═════ DATA SUPPLIED ═════
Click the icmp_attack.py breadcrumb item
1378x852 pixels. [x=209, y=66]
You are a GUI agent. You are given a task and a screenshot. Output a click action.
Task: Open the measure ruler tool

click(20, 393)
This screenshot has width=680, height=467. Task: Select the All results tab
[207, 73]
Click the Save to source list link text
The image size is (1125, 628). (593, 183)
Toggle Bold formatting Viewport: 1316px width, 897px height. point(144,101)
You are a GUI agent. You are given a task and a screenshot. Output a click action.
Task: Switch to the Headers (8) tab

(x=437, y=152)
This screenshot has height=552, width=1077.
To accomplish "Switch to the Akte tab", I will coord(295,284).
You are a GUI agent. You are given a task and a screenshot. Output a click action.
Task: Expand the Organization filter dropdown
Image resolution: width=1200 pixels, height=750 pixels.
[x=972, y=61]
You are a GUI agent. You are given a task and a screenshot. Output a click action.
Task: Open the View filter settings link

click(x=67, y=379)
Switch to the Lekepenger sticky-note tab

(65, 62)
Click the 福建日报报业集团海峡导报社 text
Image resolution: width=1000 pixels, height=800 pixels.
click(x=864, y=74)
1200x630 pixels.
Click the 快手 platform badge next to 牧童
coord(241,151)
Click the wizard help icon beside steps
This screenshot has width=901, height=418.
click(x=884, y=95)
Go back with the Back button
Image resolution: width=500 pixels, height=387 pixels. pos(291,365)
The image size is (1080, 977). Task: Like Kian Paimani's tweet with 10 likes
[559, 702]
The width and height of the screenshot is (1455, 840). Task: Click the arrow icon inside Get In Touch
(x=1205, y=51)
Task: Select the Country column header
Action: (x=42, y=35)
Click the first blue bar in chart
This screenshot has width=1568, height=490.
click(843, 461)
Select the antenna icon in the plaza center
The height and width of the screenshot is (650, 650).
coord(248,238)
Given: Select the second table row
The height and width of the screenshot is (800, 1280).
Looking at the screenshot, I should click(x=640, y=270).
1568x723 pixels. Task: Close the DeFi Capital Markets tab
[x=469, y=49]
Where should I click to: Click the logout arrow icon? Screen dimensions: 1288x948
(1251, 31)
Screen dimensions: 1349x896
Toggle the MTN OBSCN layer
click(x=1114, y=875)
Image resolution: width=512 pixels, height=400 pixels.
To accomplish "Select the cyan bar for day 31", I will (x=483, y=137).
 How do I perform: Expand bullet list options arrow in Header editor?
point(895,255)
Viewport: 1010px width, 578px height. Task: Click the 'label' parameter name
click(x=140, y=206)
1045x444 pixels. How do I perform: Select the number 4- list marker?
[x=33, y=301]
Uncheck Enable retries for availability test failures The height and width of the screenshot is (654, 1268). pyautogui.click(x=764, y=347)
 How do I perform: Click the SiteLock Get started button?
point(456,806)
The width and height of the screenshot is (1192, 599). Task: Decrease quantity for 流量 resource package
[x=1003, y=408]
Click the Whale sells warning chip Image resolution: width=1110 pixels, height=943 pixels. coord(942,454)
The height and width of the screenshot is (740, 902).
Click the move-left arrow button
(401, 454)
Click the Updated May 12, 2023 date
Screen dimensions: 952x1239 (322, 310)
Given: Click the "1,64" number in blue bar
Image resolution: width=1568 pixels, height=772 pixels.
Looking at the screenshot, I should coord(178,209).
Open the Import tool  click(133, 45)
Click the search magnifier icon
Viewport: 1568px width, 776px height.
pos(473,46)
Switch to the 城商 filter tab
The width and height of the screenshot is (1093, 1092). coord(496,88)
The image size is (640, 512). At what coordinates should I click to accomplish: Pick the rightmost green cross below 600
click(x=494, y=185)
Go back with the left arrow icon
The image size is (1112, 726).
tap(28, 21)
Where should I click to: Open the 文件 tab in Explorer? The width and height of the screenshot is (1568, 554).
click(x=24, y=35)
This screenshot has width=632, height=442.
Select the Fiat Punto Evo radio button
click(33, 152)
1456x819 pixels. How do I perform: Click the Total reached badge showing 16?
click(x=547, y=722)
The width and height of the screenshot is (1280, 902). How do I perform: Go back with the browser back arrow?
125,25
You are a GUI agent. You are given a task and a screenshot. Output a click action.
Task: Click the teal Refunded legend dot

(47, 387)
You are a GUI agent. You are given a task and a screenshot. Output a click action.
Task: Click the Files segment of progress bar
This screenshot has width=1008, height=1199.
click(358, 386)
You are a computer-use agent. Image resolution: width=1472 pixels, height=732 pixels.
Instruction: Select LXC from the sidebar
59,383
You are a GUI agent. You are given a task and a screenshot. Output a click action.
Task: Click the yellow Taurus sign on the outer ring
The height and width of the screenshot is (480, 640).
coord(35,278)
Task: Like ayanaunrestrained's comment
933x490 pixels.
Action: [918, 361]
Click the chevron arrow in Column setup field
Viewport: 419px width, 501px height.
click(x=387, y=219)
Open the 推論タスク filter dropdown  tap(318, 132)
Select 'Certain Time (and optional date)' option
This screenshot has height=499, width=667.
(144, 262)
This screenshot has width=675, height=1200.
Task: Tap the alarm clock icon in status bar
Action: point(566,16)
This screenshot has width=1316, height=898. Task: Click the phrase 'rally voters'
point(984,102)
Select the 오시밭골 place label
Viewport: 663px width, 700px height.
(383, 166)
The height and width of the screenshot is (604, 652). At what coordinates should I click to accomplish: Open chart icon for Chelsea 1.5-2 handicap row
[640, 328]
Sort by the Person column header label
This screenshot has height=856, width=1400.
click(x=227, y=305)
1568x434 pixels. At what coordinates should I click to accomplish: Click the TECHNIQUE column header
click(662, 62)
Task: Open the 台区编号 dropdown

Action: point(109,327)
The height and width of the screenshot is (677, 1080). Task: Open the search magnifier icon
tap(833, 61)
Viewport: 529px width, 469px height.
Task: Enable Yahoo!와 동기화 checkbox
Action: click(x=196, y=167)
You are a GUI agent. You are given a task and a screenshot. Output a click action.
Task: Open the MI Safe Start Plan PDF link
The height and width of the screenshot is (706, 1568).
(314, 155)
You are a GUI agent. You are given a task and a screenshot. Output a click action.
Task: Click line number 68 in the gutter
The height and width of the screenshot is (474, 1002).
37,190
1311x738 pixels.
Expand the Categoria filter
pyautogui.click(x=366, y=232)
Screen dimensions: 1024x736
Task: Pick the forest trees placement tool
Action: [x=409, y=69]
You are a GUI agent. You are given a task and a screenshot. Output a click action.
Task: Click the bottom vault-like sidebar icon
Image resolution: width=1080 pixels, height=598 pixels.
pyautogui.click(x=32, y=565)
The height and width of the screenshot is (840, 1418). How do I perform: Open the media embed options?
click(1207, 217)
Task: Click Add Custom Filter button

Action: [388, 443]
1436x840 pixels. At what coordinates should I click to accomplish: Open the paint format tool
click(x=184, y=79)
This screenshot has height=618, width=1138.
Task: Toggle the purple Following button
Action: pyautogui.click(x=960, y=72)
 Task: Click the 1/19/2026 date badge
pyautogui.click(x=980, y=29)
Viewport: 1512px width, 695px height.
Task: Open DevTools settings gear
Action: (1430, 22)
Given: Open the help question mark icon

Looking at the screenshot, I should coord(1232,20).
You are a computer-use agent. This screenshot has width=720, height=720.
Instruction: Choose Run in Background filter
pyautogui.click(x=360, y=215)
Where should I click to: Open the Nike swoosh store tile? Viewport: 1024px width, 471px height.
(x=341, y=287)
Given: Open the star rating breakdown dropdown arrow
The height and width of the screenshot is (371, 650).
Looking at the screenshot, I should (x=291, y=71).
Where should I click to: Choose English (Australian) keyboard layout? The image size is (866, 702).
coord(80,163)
═════
* ACTION ITEM
Lines from the entries that contain the string "will" are what must be copied.

* SOLUTION
To accomplish "Switch to the Akte tab", I will coord(295,284).
To accomplish "Select the cyan bar for day 31", I will (x=483, y=137).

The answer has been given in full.